Records from a dataset:
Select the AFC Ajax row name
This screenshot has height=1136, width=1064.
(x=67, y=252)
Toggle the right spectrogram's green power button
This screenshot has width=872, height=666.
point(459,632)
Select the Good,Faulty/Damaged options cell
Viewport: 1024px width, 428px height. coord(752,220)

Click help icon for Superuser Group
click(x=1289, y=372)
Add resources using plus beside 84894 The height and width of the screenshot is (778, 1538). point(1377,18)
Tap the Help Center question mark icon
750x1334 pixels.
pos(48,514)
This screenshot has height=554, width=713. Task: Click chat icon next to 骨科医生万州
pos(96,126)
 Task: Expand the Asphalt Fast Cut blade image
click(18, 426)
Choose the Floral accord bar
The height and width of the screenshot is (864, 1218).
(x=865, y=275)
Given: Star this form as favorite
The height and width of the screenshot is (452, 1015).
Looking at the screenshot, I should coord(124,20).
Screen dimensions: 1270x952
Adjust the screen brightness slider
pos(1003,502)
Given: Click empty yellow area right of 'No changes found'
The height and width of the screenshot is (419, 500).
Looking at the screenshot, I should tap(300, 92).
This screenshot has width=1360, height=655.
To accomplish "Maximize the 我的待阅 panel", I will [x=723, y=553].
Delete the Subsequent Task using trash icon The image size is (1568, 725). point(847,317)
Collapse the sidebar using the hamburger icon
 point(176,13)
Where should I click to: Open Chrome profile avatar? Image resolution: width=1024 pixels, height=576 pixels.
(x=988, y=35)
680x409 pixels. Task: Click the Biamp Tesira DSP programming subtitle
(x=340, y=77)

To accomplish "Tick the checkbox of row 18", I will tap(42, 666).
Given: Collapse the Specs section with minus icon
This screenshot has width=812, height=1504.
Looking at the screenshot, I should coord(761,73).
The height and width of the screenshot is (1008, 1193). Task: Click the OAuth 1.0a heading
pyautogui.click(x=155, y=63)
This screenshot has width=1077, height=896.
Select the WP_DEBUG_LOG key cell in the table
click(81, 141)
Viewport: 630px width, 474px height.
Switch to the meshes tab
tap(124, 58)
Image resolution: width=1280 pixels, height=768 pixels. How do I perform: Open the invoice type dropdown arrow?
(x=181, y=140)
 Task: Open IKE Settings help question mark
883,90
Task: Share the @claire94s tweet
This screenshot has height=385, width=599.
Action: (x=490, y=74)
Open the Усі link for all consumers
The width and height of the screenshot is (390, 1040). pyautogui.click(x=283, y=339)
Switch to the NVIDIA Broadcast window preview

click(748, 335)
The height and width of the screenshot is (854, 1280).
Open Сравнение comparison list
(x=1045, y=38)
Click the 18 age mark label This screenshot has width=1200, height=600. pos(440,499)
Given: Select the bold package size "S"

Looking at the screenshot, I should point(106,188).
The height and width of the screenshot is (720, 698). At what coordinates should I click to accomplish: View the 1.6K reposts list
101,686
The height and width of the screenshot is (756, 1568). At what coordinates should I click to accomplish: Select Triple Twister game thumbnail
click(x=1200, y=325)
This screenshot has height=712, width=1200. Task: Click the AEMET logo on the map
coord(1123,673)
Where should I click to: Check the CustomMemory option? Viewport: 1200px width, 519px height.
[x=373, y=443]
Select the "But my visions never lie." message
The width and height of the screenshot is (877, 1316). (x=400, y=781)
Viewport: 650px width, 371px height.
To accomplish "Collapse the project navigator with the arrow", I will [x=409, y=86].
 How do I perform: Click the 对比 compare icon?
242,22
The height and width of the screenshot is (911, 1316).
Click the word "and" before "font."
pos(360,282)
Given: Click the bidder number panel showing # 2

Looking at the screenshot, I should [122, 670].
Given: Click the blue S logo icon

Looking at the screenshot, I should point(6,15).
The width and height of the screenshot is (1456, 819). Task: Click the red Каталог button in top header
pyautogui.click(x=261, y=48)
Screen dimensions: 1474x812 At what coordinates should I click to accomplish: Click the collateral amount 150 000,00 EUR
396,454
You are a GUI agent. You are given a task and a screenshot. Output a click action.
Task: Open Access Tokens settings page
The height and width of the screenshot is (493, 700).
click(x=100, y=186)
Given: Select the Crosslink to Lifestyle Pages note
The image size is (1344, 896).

■ WHAT NEEDS TO BE DONE
Reproduce all of the items above, swapping "Select" for "Pick" wherever it appears and leaving everything else unchanged.

■ TASK RESULT
Pick the AFC Ajax row name
This screenshot has height=1136, width=1064.
(x=67, y=252)
Toggle the right spectrogram's green power button
This screenshot has width=872, height=666.
point(459,632)
Pick the Good,Faulty/Damaged options cell
Viewport: 1024px width, 428px height. coord(752,220)

Click help icon for Superuser Group
click(x=1289, y=372)
Add resources using plus beside 84894 The height and width of the screenshot is (778, 1538). point(1377,18)
Tap the Help Center question mark icon
750x1334 pixels.
pos(48,514)
This screenshot has height=554, width=713. Task: Click chat icon next to 骨科医生万州
pos(96,126)
 Task: Expand the Asphalt Fast Cut blade image
click(18, 426)
Choose the Floral accord bar
The height and width of the screenshot is (864, 1218).
(x=865, y=275)
Given: Star this form as favorite
The height and width of the screenshot is (452, 1015).
Looking at the screenshot, I should coord(124,20).
Screen dimensions: 1270x952
Adjust the screen brightness slider
pos(1003,502)
Given: Click empty yellow area right of 'No changes found'
The height and width of the screenshot is (419, 500).
Looking at the screenshot, I should tap(300, 92).
This screenshot has width=1360, height=655.
To accomplish "Maximize the 我的待阅 panel", I will [x=723, y=553].
Delete the Subsequent Task using trash icon The image size is (1568, 725). point(847,317)
Collapse the sidebar using the hamburger icon
 point(176,13)
Where should I click to: Open Chrome profile avatar? Image resolution: width=1024 pixels, height=576 pixels.
(x=988, y=35)
680x409 pixels. Task: Click the Biamp Tesira DSP programming subtitle
(x=340, y=77)

To accomplish "Tick the checkbox of row 18", I will tap(42, 666).
Given: Collapse the Specs section with minus icon
This screenshot has width=812, height=1504.
Looking at the screenshot, I should coord(761,73).
The height and width of the screenshot is (1008, 1193). Task: Click the OAuth 1.0a heading
pyautogui.click(x=155, y=63)
This screenshot has width=1077, height=896.
Pick the WP_DEBUG_LOG key cell in the table
click(81, 141)
Viewport: 630px width, 474px height.
Switch to the meshes tab
tap(124, 58)
Image resolution: width=1280 pixels, height=768 pixels. How do I perform: Open the invoice type dropdown arrow?
(x=181, y=140)
 Task: Open IKE Settings help question mark
883,90
Task: Share the @claire94s tweet
This screenshot has height=385, width=599.
Action: (x=490, y=74)
Open the Усі link for all consumers
The width and height of the screenshot is (390, 1040). pyautogui.click(x=283, y=339)
Switch to the NVIDIA Broadcast window preview

click(748, 335)
The height and width of the screenshot is (854, 1280).
Open Сравнение comparison list
(x=1045, y=38)
Click the 18 age mark label This screenshot has width=1200, height=600. pos(440,499)
Given: Pick the bold package size "S"

Looking at the screenshot, I should point(106,188).
The height and width of the screenshot is (720, 698). At what coordinates should I click to accomplish: View the 1.6K reposts list
101,686
The height and width of the screenshot is (756, 1568). At what coordinates should I click to accomplish: Pick Triple Twister game thumbnail
click(x=1200, y=325)
This screenshot has height=712, width=1200. Task: Click the AEMET logo on the map
coord(1123,673)
Where should I click to: Check the CustomMemory option? Viewport: 1200px width, 519px height.
[x=373, y=443]
Pick the "But my visions never lie." message
The width and height of the screenshot is (877, 1316). (x=400, y=781)
Viewport: 650px width, 371px height.
To accomplish "Collapse the project navigator with the arrow", I will [x=409, y=86].
 How do I perform: Click the 对比 compare icon?
242,22
The height and width of the screenshot is (911, 1316).
Click the word "and" before "font."
pos(360,282)
Given: Click the bidder number panel showing # 2

Looking at the screenshot, I should [122, 670].
Given: Click the blue S logo icon

Looking at the screenshot, I should point(6,15).
The width and height of the screenshot is (1456, 819). Task: Click the red Каталог button in top header
pyautogui.click(x=261, y=48)
Screen dimensions: 1474x812 At what coordinates should I click to accomplish: Click the collateral amount 150 000,00 EUR
396,454
You are a GUI agent. You are given a task and a screenshot. Output a click action.
Task: Open Access Tokens settings page
The height and width of the screenshot is (493, 700).
click(x=100, y=186)
Given: Pick the Crosslink to Lifestyle Pages note
The image size is (1344, 896).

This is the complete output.